House Speaker John Boehner (R-Ohio) and President Obama. (Carolyn Kaster/Associated Press) House Speaker John Boehner (R-Ohio) and President Obama. (Carolyn Kaster/Associated Press)

Good for House Speaker John Boehner (R-Ohio) for stating with clarity and specificity what he and his fellow Republicans are willing to do to ensure that some job-creating legislation can pass Congress. The letter that he and the rest of the House Leadership sent to President Obama after Obama’s State of the Union address is especially important in light of this morning’s release of yet another disappointing jobs report. It got very little coverage, but Boehner has a plan that would lessen gridlock and help the president achieve something. He outlines how Republicans are ready to work with Democrats on a few key issues — strengthening workforce training programs, building new pipelines for natural gas, changing federal laws to make overtime pay rules more family-friendly and prioritizing funding for some medical research. Gridlock is a choice.

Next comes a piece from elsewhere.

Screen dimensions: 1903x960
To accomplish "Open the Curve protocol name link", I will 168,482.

Today’s weak jobs report shows that while the unemployment rate may have dropped slightly, Obama’s policies are not achieving any meaningful job growth and are actually suppressing economic output. If the idea is to liberate people from work, that plan is going pretty well. Considering the White House revealed this week that they think less work and less initiative is a good thing, perhaps we shouldn’t be surprised. White House Council of Economic Advisers Chairman Jason Furman has already responded to this morning’s dismal jobs report by saying, “Today’s report is another reminder of both the progress that has been made and the challenges that remain.”

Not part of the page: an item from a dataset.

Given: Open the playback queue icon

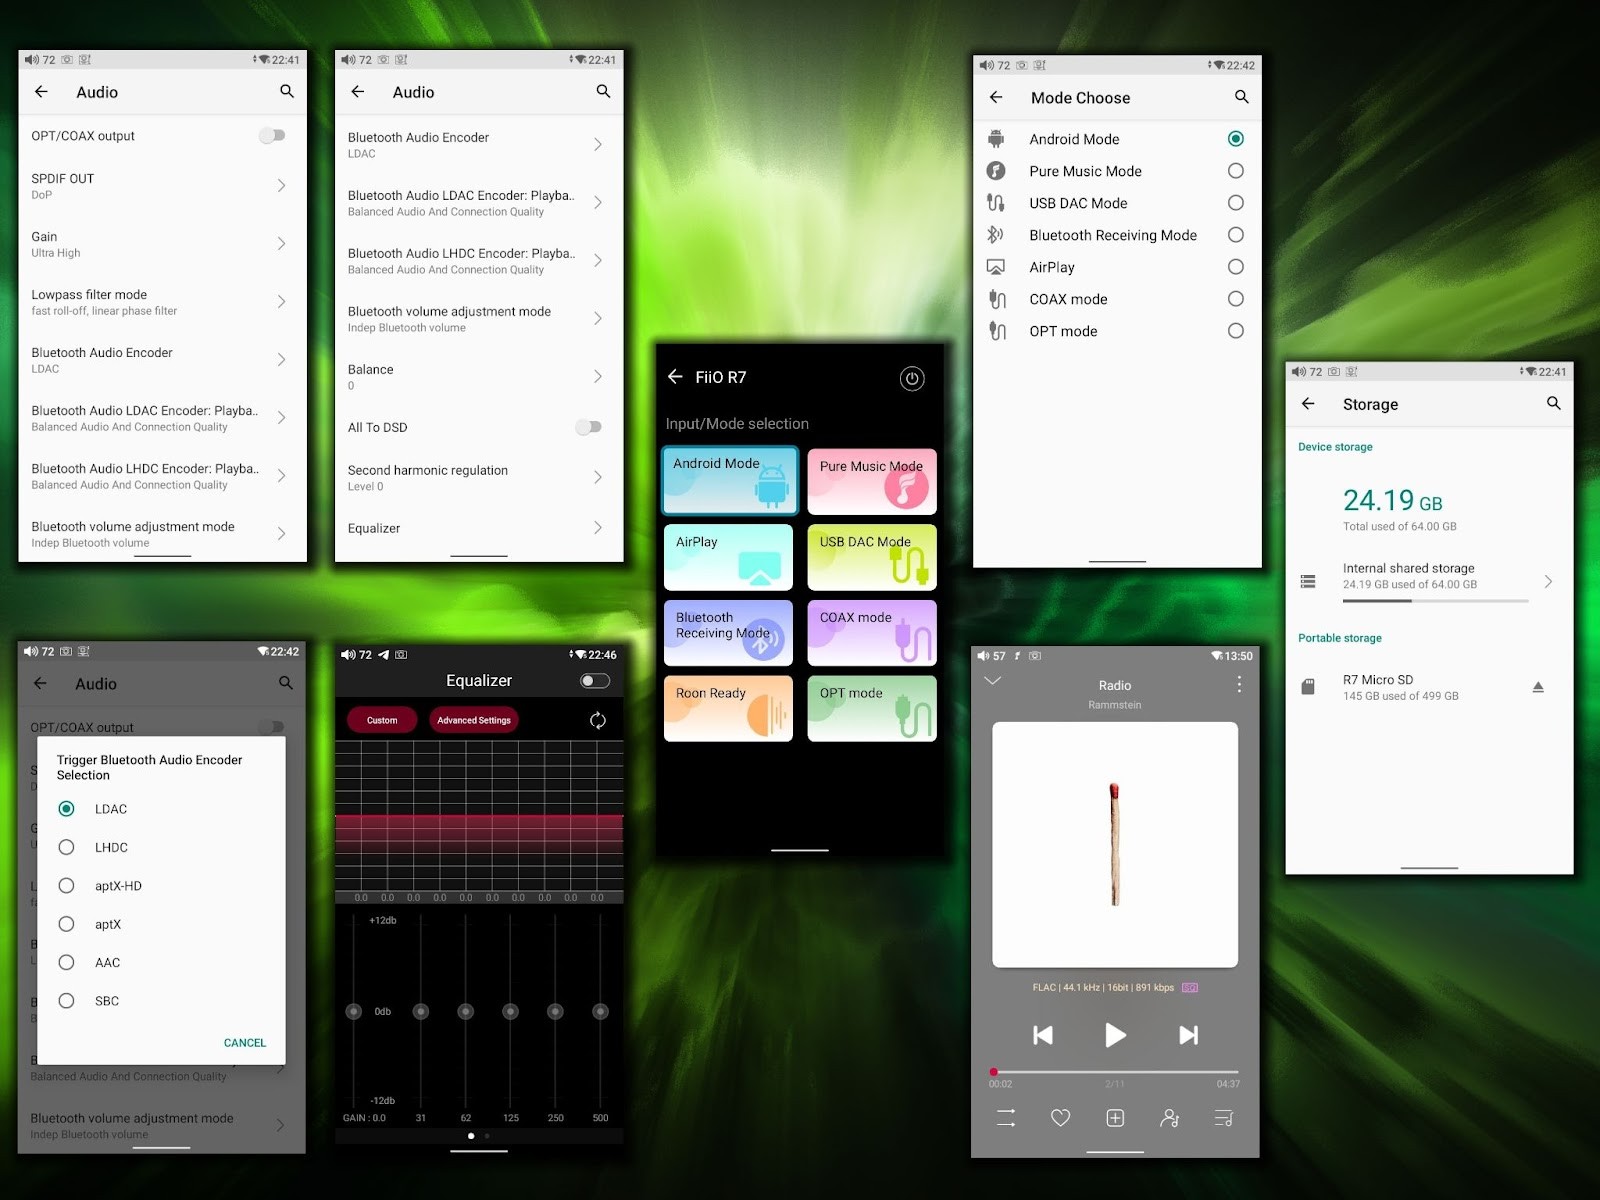Looking at the screenshot, I should pyautogui.click(x=1224, y=1118).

Whether it is pink slips being handed out, Americans dropping out of the workforce, or simply a cut in the number of hours worked because of Obamacare, the net effect is the same. While there are plenty of one-off anecdotes about someone who chooses to work less to spend more time with their children, the reality is that family income is diminished and the pain is widespread. Americans have less discretionary income and less opportunity to save for the future.

Although Obama spent the first couple years of his presidency talking about “shovel-ready projects” that never materialized, the president is still refusing to approve the Keystone XL pipeline.  There is no good reason to delay the pipeline. The president’s reticence is purely ideological. He should feel a sense of urgency to accelerate the Keystone Pipeline and create high-paying jobs wherever he can.

We end this week with another revelation about the destruction caused by Obamacare and another lousy jobs report — and all we get from the Democrats and their allies is parsing, spinning and a vicious belittling of anyone who acknowledges the obvious about the CBO report, Obamacare and the Obama economy. The latest jobs report confirms that the president’s economic policies aren’t working, and his 43 percent job approval rating suggests that his political message isn’t working either. The president and the Democrats might want to rethink both.